Bovenstaande infographic is in hoge resolutie te downloaden door erop te klikken.

Bouwvakker goedkoper

Net als in 2016 daalt de sectorpremie voor de WW: nu met 0,59 procentpunt. O.a. hierdoor hoeft een werkgever voor een werknemer met een modaal loon 17 euro per vier weken minder af te dragen in 2017.

Metaal en techniek: lasten iets lager

Werkgevers in deze sector krijgen te maken met een lichte daling van de pensioenpremie. Dit geldt niet voor de zogeheten excedent-regeling. Het afdrachtpercentage blijft gelijk. Werkgevers in deze sector betalen 0,61 procentpunt minder aan sectorpremie. Voor een werknemer met een modaal inkomen draagt een werkgever maandelijks 10 euro minder af.
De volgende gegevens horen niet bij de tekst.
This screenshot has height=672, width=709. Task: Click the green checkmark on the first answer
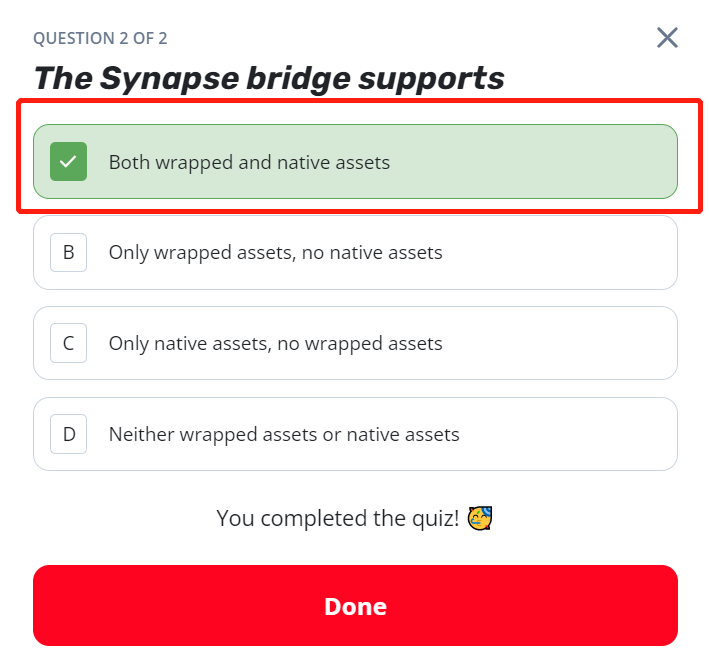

Voor medewerkers met een minimumloon stijgen de werkgeverslasten iets in 2017.

Overheid betaalt meer voor ambtenaar

Overheidsinstanties dragen meer pensioenpremie voor hun werknemers af in 2017. Gemiddeld betaalt een overheidswerkgever 12% meer aan pensioenpremie voor zijn werknemers. Voor een ambtenaar met een modaal salaris betekent dit 37 euro per maand meer premie; bij een loon van twee keer modaal is dat 98 euro meer. Ook overige premies zorgen voor een stijging in lasten. In totaal is een overheidswerkgever maandelijks 17 euro meer kwijt voor een ambtenaar met een minimuminkomen, oplopend tot 120 euro per maand bij een loon van twee keer modaal.

Transport: geen grote verschillen

In de sector transport zijn de verschillen ten opzichte van vorig jaar klein. Medewerkers met een minimumloon worden iets duurder; personeel met een modaal iets goedkoper. Voor een medewerker met een inkomen van twee keer modaal moet maandelijks 25 euro meer worden afgedragen.

Zorg en Welzijn: minder lasten voor vrijwel elke medewerker

Voor zorg- en welzijnsinstanties nemen de werkgeverslasten voor vrijwel alle medewerkers af. Een medewerker met een minimumloon is 3 euro goedkoper; voor een modaal inkomen hoeft maandelijks 10 euro minder te worden afgedragen. De kosten voor een medewerker met een inkomen van twee keer modaal nemen marginaal toe met 1 euro per maand.

Wetswijzigingen 2017

Lage inkomensvoordeel pas achteraf bekend

Werkgevers kunnen voor personeel met een laag loon een extra voordeel tegemoet zien. Voor personeel met een salaris tussen de 100% en 125% van het minimumloon geldt per 1 januari 2017 het Lage Inkomensvoordeel (LIV). Het LIV moet werkgevers stimuleren werknemers aan de onderkant van de arbeidsmarkt in dienst te nemen en te houden. De subsidie over 2017 wordt in de zomer van 2018 automatisch uitbetaald door de Belastingdienst. Deze kan per werknemer oplopen tot maximaal 2.000 euro per jaar.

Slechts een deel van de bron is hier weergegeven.